═══ Source records ═══

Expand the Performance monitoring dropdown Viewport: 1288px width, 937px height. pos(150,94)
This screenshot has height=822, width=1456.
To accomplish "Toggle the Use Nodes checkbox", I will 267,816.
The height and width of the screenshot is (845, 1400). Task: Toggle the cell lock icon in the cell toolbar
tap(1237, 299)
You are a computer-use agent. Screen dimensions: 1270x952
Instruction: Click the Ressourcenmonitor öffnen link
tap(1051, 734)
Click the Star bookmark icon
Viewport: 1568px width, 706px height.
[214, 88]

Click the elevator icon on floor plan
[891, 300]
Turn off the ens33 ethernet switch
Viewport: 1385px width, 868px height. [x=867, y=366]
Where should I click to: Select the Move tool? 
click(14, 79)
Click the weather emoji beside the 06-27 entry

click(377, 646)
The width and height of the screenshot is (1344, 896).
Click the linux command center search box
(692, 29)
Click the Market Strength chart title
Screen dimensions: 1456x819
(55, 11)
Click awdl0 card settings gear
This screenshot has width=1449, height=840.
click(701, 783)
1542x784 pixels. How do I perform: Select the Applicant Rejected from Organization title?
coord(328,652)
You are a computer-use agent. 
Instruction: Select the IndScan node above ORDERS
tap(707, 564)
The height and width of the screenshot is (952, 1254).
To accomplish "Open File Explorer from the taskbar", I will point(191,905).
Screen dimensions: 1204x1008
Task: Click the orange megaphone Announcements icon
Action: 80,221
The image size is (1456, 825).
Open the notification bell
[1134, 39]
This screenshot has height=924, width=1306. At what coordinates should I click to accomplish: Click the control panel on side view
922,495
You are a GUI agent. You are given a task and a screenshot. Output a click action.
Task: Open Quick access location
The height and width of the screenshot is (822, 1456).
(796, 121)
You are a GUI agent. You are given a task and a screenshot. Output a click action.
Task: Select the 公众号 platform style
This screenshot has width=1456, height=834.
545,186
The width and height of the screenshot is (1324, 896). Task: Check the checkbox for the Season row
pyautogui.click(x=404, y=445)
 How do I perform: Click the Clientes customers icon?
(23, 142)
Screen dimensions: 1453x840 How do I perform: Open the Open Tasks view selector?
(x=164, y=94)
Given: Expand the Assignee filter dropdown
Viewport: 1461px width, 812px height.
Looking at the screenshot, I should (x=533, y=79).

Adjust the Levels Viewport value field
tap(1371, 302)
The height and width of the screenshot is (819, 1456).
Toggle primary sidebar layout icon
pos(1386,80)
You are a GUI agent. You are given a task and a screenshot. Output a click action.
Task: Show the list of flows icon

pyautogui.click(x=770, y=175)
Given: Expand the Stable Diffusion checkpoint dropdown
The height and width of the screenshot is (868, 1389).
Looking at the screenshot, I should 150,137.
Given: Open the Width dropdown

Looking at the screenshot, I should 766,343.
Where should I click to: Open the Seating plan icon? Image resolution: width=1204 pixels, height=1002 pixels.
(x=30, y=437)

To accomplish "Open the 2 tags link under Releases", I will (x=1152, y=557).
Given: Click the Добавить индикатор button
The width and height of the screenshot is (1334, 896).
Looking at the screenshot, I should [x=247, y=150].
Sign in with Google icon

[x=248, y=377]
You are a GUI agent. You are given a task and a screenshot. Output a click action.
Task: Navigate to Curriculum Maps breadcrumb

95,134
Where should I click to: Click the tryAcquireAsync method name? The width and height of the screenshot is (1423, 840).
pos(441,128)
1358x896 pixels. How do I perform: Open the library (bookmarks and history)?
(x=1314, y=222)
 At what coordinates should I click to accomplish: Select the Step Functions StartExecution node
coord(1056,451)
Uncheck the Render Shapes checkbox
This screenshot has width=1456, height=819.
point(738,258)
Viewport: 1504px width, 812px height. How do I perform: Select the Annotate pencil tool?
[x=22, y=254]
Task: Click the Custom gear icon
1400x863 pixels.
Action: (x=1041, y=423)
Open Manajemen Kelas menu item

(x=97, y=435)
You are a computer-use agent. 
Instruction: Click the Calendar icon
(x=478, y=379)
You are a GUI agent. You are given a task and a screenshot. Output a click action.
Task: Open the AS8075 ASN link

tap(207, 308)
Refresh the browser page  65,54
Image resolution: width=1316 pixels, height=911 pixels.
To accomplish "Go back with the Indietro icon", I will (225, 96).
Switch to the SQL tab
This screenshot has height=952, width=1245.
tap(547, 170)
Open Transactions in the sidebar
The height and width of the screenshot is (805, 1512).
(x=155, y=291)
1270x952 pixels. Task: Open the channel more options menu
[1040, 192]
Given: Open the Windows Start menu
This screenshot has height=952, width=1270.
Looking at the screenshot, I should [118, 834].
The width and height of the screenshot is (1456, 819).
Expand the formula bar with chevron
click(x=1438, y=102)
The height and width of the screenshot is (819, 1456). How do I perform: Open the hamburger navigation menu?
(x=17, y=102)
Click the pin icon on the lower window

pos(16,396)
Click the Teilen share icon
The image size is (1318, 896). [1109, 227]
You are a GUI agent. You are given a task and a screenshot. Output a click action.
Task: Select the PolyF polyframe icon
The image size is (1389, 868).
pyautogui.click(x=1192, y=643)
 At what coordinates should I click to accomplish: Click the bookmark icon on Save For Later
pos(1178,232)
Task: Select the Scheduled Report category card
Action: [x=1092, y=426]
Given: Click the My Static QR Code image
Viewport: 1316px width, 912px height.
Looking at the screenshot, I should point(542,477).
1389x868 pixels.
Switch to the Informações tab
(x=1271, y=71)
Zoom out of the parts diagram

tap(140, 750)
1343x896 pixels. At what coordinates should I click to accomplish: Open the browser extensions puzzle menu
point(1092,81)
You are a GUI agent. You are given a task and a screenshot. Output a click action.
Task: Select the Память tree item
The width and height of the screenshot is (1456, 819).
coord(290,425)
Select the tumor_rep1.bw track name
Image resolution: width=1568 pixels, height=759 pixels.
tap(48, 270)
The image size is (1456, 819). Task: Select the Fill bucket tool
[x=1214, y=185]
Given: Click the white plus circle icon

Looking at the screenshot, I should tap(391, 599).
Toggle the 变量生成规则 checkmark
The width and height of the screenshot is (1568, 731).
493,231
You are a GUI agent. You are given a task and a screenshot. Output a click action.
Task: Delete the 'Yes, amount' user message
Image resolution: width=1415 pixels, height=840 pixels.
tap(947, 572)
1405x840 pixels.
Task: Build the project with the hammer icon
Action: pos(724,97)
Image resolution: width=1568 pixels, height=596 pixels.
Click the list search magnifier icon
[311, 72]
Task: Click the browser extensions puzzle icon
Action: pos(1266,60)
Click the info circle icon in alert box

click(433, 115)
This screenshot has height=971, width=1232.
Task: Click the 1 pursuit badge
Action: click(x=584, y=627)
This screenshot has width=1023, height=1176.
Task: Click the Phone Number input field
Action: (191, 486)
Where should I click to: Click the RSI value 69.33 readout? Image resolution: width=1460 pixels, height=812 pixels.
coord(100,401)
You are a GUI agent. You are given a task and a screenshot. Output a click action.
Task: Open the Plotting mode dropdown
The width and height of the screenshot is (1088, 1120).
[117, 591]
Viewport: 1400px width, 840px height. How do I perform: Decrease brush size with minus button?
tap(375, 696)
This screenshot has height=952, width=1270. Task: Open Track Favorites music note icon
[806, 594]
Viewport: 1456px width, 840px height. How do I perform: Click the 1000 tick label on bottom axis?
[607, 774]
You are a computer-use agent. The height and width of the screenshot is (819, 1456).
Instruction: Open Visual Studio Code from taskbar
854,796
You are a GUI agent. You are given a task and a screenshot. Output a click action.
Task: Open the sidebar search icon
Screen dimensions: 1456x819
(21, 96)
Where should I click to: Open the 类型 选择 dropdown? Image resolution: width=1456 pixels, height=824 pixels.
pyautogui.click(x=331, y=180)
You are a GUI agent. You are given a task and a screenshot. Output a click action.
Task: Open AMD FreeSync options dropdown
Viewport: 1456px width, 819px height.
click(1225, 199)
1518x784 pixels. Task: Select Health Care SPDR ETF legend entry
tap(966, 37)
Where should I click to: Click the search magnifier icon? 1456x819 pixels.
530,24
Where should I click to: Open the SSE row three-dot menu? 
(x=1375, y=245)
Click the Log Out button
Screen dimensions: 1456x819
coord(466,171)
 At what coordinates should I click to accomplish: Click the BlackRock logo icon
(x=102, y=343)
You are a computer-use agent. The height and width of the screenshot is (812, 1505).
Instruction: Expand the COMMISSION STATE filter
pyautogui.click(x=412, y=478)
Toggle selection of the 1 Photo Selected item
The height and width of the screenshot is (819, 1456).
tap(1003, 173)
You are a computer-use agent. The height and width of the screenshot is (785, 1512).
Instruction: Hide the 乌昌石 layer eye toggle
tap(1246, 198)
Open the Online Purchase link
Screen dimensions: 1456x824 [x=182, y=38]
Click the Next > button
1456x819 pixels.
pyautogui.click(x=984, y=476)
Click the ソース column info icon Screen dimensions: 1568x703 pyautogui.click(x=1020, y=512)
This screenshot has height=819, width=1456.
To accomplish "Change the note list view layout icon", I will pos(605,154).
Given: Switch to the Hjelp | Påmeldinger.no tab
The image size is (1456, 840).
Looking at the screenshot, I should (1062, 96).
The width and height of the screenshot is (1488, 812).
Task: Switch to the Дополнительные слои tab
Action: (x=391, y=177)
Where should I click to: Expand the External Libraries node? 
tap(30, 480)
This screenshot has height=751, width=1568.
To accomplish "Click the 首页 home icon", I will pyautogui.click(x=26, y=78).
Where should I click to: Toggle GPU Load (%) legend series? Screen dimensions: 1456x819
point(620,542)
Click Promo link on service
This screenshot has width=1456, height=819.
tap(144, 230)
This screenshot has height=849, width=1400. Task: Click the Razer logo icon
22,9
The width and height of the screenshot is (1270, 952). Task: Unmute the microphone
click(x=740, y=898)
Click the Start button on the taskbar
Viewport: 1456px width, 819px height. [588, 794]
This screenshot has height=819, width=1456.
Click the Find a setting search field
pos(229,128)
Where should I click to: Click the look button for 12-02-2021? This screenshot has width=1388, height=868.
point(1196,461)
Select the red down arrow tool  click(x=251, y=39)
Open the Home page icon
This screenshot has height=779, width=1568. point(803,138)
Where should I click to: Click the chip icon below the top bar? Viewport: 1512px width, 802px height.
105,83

═══

**Problem description:** The answer is the records above restated word for word from their opening line through the line that holds "Click awdl0 card settings gear", both included, and nothing else.

**Your solution:**
Expand the Performance monitoring dropdown Viewport: 1288px width, 937px height. pos(150,94)
This screenshot has height=822, width=1456.
To accomplish "Toggle the Use Nodes checkbox", I will 267,816.
The height and width of the screenshot is (845, 1400). Task: Toggle the cell lock icon in the cell toolbar
tap(1237, 299)
You are a computer-use agent. Screen dimensions: 1270x952
Instruction: Click the Ressourcenmonitor öffnen link
tap(1051, 734)
Click the Star bookmark icon
Viewport: 1568px width, 706px height.
[214, 88]

Click the elevator icon on floor plan
[891, 300]
Turn off the ens33 ethernet switch
Viewport: 1385px width, 868px height. [x=867, y=366]
Where should I click to: Select the Move tool? 
click(14, 79)
Click the weather emoji beside the 06-27 entry

click(377, 646)
The width and height of the screenshot is (1344, 896).
Click the linux command center search box
(692, 29)
Click the Market Strength chart title
Screen dimensions: 1456x819
(55, 11)
Click awdl0 card settings gear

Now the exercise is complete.